EXTRACT PROVIDED:

Each of these arrays take 12 blocks of memory. How this memory is used to form the abstract 2-dimensional array can vary, however, the ndarray object supports both style.

In the C-style of N-dimensional indexing, the last N-dimensional index varies the fastest. In other words, to move through computer memory sequentially, the last index is incremented first, followed by the second-to-last index and so forth. In the Fortran-style of N-dimensional indexing, the first N-dimensional index varies the fastest. Thus, to move through computer memory sequentially, the first index is incremented first until it reaches the limit in that dimension, then the second index is incremented and the first index is reset to zero. The styles of memory layout for arrays are connected through the transpose operation. Thus, if $A$ is a C-style array, then the same block of memory can be used to represent $A^{T}$ as a (contiguous) Fortran-style array.

(arrays are stored as what (C or Fortan) contiguous)

Let $n_{i}$ be the value of the $i$ th index into an array whose shape is represented by the $N$ integers $d_{i} (i = 0 \dots N - 1)$ . The formulas for the one-dimensional index of the N-dimensional arrays reveal what results in an important generalization for memory layout. Note that each formula can be written as: $n^{X} = \sum_{i = 0}^{N - 1} n_{i} s_{i}^{X}$ where $s_{i}^{X}$ gives the stride for dimension $i$ . Thus, for $C$ and Fortan contiguous arrays respectively we have: $s_{i}^{C} = d_{i + 1} d_{i + 2} \dots d_{N - 1}$ $s_{i}^{F} = d_{0} d_{1} \dots d_{i - 1}$ As long as we always use the stride information to move around in the N-dimensional array, we can use any convenient layout we wish for the underlying representation as long as it is regular enough to be defined by constant jumps in each dimension. The ndarray object of NumPy uses this stride information and therefore the underlying memory of an ndarray can be laid out dis-contiguously. An important situation where irregularly strided arrays occur is array indexing.

Universal functions:

The ufunc is an instance of a general class so that function behavior is same. All ufuncs perform element by element operations over an array or a set of arrays (for multi-input functions). An important aspect of ufunc is the idea of broadcasting. Broadcasting allows ufuncs to deal in a meaningful way with inputs that do not have exactly the same shape. In particular,

The first rule of broadcasting is that if all input arrays do not have the same number of dimensions, then a 1 will be prepended to the shapes of the smaller arrays until all the arrays have the same number of dimensions.
The second rule of broadcasting ensures that arrays with a size of 1 along a particular dimension act as if they had the same size of the array with the largest shape along that dimension. The value of the array element is assumed to be the same along that dimension for the broadcasted array.

The most common alternation needed is to route-around the automatic prepending of 1’s to the shape of the array. If it is desired, to add 1’s to the end of the shape, then dimension can be added using np.newaxis name in NumPy.

Application: One important aspect of broadcasting is the calculation of functions on regularly spaced grids. For example, suppose it is desired to show a portion of the multiplication table by computing the function a*b on a grid with a and b running from.

a[:,newaxis]*b

The Array Attributes:

Array attributes reflect information that is intrinsic to the array itself. The exposed attributes are the core parts of an array and only some of them can be reset meaningfully without creating a new array.

MATERIAL SHOWN:
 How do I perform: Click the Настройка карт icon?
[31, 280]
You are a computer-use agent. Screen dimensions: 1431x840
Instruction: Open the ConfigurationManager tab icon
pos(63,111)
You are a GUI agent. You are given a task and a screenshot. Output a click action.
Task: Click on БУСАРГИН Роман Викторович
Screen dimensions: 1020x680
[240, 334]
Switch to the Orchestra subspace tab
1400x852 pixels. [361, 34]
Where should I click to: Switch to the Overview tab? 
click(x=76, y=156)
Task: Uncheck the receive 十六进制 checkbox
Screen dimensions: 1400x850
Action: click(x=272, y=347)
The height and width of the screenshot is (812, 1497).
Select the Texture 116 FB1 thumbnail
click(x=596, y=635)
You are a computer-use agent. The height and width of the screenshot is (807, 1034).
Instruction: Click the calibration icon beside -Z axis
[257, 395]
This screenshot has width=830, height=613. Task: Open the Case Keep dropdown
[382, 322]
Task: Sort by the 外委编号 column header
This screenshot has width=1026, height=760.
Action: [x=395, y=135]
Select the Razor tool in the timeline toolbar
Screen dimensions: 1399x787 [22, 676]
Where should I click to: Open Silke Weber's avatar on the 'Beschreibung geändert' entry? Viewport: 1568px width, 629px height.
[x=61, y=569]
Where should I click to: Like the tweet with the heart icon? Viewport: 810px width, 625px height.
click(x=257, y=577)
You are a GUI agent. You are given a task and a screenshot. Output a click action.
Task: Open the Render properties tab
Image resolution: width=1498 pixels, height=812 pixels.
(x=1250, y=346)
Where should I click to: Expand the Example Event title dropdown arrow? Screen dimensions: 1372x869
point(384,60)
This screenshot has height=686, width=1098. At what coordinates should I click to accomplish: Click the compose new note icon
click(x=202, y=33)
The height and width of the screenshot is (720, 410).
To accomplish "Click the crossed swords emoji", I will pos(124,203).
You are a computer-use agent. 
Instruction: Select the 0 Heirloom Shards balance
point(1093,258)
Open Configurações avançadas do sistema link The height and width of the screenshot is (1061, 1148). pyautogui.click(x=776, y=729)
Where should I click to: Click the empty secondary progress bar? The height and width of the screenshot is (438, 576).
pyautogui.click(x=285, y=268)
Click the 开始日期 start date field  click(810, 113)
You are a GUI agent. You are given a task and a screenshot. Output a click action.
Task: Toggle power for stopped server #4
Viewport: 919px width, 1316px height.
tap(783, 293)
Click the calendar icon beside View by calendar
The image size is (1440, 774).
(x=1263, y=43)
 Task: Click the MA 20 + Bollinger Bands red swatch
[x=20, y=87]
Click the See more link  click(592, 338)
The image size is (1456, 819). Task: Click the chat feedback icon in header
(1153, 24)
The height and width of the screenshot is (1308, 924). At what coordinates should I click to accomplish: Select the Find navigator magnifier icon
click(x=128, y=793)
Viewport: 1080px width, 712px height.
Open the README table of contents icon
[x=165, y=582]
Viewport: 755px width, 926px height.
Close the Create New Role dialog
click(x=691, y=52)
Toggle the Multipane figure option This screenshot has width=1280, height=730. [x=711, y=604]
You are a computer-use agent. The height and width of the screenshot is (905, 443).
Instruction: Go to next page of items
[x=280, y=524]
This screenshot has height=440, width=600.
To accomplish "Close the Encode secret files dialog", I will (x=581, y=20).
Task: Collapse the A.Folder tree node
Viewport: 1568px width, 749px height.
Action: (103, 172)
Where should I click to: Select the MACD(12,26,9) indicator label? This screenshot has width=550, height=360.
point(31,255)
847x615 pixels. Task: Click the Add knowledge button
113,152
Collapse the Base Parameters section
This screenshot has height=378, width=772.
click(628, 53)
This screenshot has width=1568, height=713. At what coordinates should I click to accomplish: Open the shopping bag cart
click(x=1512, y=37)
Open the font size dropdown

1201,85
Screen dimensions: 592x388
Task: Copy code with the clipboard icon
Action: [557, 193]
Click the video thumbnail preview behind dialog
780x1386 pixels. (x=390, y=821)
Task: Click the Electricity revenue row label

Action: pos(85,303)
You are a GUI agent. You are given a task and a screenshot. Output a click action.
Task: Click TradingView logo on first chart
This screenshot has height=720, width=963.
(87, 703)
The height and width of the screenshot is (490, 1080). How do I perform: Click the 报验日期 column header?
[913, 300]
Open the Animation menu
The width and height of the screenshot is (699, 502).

EXERCISE A: Set down the part of the NumPy array text between "In the C-style" and "or Fortan) contiguous)", inclusive.
EXERCISE B: Carry the NumPy array text forward from its final sentence with the next passage.

EXERCISE RESULT A:
In the C-style of N-dimensional indexing, the last N-dimensional index varies the fastest. In other words, to move through computer memory sequentially, the last index is incremented first, followed by the second-to-last index and so forth. In the Fortran-style of N-dimensional indexing, the first N-dimensional index varies the fastest. Thus, to move through computer memory sequentially, the first index is incremented first until it reaches the limit in that dimension, then the second index is incremented and the first index is reset to zero. The styles of memory layout for arrays are connected through the transpose operation. Thus, if $A$ is a C-style array, then the same block of memory can be used to represent $A^{T}$ as a (contiguous) Fortran-style array.

(arrays are stored as what (C or Fortan) contiguous)

EXERCISE RESULT B:
Attribute	Description
flags	dictionary-like attributes showing the state of flags in this array
ndim, shape	number of dimensions in array, array shape tuple
size, itemsize, nbytes	number of elements, element size, number of bytes
dtype	data-type object for this array
strides	bytes to jump in the data segment to get from one entry to next

In NumPy, the ndarray object has many methods which operate on or with the array in some fashion, typically returning an array result.

The Array Methods:

The ndarray object has many methods which operate on or with the array in some fashion, typically returning an array result.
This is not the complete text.